-- PROVIDED INFORMATION follows --
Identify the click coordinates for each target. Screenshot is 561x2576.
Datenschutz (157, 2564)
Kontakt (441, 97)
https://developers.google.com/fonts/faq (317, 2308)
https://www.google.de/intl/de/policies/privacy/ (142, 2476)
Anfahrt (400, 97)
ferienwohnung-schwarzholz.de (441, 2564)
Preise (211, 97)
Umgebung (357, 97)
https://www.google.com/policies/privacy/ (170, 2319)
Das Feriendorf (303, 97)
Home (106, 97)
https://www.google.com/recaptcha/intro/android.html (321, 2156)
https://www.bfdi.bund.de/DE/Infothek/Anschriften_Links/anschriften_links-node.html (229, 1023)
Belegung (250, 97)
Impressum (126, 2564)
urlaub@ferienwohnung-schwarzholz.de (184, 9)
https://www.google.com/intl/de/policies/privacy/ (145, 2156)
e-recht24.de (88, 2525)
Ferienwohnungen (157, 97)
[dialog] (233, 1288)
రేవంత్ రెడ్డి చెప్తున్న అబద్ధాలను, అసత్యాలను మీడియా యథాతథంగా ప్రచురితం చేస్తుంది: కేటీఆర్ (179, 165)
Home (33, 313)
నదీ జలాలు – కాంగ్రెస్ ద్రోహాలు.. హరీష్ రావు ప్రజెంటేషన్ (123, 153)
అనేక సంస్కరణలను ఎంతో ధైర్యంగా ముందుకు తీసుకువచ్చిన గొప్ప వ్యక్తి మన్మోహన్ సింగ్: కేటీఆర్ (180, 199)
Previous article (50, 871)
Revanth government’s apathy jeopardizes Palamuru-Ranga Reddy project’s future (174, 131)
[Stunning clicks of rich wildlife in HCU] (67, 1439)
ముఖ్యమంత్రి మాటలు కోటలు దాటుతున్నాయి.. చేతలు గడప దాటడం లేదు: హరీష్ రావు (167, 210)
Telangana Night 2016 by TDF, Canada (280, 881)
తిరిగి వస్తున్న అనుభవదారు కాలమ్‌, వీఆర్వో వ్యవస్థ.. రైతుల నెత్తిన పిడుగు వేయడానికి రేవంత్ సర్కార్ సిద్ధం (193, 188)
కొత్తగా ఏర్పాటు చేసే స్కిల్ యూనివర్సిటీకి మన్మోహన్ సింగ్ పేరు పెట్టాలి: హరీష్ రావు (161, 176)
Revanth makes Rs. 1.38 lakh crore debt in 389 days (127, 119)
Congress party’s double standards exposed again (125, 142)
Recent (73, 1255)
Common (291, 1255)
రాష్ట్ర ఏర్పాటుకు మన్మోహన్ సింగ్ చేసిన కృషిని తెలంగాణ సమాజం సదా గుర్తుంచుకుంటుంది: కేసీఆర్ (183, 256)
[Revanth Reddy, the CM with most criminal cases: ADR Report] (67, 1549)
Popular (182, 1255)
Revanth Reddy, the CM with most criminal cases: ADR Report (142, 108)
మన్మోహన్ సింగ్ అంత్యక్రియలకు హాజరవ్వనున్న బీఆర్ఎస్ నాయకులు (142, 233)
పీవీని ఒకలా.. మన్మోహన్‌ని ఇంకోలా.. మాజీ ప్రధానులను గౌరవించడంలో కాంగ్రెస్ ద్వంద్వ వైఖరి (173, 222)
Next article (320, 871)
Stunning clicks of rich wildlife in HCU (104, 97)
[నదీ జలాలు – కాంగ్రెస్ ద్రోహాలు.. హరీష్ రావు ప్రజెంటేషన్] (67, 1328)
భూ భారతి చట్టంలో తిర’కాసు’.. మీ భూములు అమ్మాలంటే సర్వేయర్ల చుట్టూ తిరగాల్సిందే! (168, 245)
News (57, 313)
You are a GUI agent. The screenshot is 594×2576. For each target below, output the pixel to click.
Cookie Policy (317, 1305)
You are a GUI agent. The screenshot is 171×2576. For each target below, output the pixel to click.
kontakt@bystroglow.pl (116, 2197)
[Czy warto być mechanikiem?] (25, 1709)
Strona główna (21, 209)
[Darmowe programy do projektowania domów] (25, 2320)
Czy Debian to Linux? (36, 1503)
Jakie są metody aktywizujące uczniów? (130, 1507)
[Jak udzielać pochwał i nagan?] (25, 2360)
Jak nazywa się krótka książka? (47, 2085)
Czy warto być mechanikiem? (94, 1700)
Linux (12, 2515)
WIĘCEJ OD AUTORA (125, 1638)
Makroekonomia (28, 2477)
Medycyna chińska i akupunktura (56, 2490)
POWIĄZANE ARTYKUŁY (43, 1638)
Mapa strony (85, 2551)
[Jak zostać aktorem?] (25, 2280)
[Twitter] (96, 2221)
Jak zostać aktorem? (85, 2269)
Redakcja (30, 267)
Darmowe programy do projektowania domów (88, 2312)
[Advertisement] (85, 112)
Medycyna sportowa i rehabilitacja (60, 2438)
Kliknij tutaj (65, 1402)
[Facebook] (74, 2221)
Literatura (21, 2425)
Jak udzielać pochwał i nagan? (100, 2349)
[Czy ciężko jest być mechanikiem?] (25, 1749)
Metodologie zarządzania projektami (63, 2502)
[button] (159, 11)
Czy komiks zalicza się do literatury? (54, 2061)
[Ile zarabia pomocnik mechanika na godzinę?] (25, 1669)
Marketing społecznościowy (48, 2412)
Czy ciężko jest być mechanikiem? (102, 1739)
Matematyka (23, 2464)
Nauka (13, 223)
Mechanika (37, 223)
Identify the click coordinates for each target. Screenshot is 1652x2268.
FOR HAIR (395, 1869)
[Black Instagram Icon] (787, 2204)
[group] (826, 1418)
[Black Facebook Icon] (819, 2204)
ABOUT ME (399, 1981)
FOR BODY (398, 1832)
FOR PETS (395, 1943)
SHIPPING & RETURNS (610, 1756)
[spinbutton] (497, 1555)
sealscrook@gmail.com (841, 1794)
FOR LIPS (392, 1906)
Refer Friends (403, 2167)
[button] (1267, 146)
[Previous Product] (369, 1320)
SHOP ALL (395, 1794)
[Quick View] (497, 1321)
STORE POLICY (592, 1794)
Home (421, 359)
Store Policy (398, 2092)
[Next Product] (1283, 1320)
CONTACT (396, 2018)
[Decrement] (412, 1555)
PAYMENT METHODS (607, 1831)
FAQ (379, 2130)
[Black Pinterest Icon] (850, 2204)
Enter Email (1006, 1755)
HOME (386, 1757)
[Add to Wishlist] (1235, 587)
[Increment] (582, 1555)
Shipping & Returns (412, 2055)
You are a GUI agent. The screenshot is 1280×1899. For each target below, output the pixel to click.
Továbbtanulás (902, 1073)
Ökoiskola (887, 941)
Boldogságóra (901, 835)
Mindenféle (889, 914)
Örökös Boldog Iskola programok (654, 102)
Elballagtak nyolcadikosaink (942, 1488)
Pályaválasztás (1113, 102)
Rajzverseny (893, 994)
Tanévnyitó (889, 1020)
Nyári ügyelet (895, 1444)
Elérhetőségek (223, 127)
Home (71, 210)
-- PROVIDED INFORMATION concluded --
● **TASK DIRECTIONS**
Please copy exactly, and only, the lines from the line containing "Medycyna sportowa i rehabilitacja (60, 2438)" through the last line of the records, with both ends included.

● **ANSWER FOR THIS EXERCISE**
Medycyna sportowa i rehabilitacja (60, 2438)
Kliknij tutaj (65, 1402)
[Facebook] (74, 2221)
Literatura (21, 2425)
Jak udzielać pochwał i nagan? (100, 2349)
[Czy ciężko jest być mechanikiem?] (25, 1749)
Metodologie zarządzania projektami (63, 2502)
[button] (159, 11)
Czy komiks zalicza się do literatury? (54, 2061)
[Ile zarabia pomocnik mechanika na godzinę?] (25, 1669)
Marketing społecznościowy (48, 2412)
Czy ciężko jest być mechanikiem? (102, 1739)
Matematyka (23, 2464)
Nauka (13, 223)
Mechanika (37, 223)
Identify the click coordinates for each target. Screenshot is 1652x2268.
FOR HAIR (395, 1869)
[Black Instagram Icon] (787, 2204)
[group] (826, 1418)
[Black Facebook Icon] (819, 2204)
ABOUT ME (399, 1981)
FOR BODY (398, 1832)
FOR PETS (395, 1943)
SHIPPING & RETURNS (610, 1756)
[spinbutton] (497, 1555)
sealscrook@gmail.com (841, 1794)
FOR LIPS (392, 1906)
Refer Friends (403, 2167)
[button] (1267, 146)
[Previous Product] (369, 1320)
SHOP ALL (395, 1794)
[Quick View] (497, 1321)
STORE POLICY (592, 1794)
Home (421, 359)
Store Policy (398, 2092)
[Next Product] (1283, 1320)
CONTACT (396, 2018)
[Decrement] (412, 1555)
PAYMENT METHODS (607, 1831)
FAQ (379, 2130)
[Black Pinterest Icon] (850, 2204)
Enter Email (1006, 1755)
HOME (386, 1757)
[Add to Wishlist] (1235, 587)
[Increment] (582, 1555)
Shipping & Returns (412, 2055)
You are a GUI agent. The screenshot is 1280×1899. For each target below, output the pixel to click.
Továbbtanulás (902, 1073)
Ökoiskola (887, 941)
Boldogságóra (901, 835)
Mindenféle (889, 914)
Örökös Boldog Iskola programok (654, 102)
Elballagtak nyolcadikosaink (942, 1488)
Pályaválasztás (1113, 102)
Rajzverseny (893, 994)
Tanévnyitó (889, 1020)
Nyári ügyelet (895, 1444)
Elérhetőségek (223, 127)
Home (71, 210)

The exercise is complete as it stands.